Yes, I think I understand better. But it seems clearer now, to me, that (along the lines of what June is saying as well), you're not yet at the place that would lead to this question. You're further back..at the extremely critical juncture of table design. (the first step). Nothing else matters until the tables are properly designed. It sounds like (at least), you should have a table for Customers, WarrantyRequests, and Properties. Customers-to-WarrantyRequests is One-To-Many. CustomerID is primary key in Customer table (autonumber), CustomerID is a foreign key in WarrantyRequests table (Long Integer). Properties have a separate table too, in case a customer has many properties. WarrantyRequests will have the most data, and will have a snowflake type of modeling out towards Properties and Customers which will have fewer rows.

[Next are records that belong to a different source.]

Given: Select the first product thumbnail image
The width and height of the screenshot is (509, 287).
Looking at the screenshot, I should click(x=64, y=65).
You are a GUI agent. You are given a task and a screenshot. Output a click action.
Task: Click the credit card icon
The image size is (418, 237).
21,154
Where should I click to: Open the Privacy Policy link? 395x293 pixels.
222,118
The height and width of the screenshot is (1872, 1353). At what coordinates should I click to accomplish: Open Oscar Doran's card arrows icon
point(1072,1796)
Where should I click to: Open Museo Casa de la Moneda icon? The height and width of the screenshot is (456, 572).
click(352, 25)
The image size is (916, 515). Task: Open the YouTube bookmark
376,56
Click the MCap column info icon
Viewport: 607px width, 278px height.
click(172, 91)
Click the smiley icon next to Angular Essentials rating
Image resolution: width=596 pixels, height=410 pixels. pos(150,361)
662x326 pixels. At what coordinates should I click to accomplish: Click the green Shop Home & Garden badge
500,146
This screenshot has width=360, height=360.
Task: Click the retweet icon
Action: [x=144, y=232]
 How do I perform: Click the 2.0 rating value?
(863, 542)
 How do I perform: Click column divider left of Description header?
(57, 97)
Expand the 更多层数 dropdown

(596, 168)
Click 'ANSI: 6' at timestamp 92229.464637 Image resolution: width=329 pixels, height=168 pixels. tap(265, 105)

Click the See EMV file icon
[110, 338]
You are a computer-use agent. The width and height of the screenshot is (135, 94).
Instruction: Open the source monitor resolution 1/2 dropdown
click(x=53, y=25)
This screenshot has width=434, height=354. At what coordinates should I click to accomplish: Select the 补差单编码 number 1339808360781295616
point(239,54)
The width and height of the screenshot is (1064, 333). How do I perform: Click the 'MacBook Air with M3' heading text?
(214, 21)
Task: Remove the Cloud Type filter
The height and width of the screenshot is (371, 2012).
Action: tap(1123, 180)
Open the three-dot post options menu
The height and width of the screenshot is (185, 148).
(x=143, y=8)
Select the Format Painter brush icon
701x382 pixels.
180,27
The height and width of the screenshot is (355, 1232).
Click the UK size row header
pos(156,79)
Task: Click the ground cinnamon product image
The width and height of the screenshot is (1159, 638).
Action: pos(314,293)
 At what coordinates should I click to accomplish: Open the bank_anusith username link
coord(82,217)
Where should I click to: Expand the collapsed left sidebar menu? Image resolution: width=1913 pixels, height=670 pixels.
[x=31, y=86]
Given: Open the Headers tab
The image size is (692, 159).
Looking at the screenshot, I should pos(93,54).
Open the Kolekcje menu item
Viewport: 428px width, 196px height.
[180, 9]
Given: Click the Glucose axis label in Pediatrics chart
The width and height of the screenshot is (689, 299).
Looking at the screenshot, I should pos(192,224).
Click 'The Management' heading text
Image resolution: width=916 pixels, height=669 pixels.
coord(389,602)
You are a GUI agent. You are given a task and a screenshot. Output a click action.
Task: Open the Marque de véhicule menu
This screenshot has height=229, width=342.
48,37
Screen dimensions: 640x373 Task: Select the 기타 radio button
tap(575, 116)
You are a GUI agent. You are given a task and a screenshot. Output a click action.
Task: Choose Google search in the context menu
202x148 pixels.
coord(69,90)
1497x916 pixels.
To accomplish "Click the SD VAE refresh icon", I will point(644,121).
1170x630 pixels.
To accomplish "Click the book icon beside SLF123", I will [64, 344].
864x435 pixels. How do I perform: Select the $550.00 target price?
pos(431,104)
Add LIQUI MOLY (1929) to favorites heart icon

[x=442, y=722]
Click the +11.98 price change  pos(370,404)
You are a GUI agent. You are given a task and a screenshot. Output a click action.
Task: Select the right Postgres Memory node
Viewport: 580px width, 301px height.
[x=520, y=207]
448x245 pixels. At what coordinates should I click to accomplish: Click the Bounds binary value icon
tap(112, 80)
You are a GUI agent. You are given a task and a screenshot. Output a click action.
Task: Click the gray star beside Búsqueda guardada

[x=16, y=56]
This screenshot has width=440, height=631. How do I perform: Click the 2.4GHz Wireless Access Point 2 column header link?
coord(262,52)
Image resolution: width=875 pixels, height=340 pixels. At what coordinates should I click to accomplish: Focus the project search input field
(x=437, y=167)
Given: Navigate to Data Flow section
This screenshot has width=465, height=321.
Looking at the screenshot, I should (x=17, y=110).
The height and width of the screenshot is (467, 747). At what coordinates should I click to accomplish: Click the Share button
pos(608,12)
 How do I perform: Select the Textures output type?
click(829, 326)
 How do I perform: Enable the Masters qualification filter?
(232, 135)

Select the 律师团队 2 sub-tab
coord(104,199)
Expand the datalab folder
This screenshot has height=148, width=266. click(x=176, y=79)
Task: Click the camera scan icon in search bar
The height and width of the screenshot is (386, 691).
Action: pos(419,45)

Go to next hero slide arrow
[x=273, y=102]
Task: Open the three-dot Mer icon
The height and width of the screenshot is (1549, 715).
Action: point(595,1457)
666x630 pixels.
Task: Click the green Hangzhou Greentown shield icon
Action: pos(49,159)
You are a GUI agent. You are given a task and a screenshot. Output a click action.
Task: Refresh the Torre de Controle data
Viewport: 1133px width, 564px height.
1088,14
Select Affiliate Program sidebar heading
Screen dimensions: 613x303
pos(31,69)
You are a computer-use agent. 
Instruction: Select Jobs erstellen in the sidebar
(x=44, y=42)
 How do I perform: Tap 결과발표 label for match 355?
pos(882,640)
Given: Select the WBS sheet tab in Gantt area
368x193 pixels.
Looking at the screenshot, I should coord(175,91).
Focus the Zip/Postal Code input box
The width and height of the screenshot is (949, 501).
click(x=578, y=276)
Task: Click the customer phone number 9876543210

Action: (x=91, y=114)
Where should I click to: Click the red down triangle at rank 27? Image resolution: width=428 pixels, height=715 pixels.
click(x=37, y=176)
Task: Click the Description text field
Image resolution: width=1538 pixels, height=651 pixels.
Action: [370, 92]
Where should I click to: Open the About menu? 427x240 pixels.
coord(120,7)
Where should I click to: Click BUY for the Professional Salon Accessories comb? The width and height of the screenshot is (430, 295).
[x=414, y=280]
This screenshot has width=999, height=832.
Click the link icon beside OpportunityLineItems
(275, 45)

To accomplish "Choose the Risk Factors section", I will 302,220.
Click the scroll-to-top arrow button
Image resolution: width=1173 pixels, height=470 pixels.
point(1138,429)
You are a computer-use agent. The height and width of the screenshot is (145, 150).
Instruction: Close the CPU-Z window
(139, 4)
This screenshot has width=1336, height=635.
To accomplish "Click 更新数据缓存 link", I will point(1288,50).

All of the (3) keys I've mentioned so far should be autonumbers and nothing but autonumbers, "anonymous" - with no significance attributed to them of any kind other than being primary and foreign keys for joining in queries.
Whether you also want a "natural key" type of thing because your business users get warm fuzzies when they see some concatenated value from which they can extrapolate interesting information (which of course they could also get from you displaying in a query/form/report), that's fine - but in creating one of these, don't replace the general principles of anonymous autonumbers for primary and foreign keys.
And most of all, go back to the Table design phase and get it 100% right the first time as best as you can.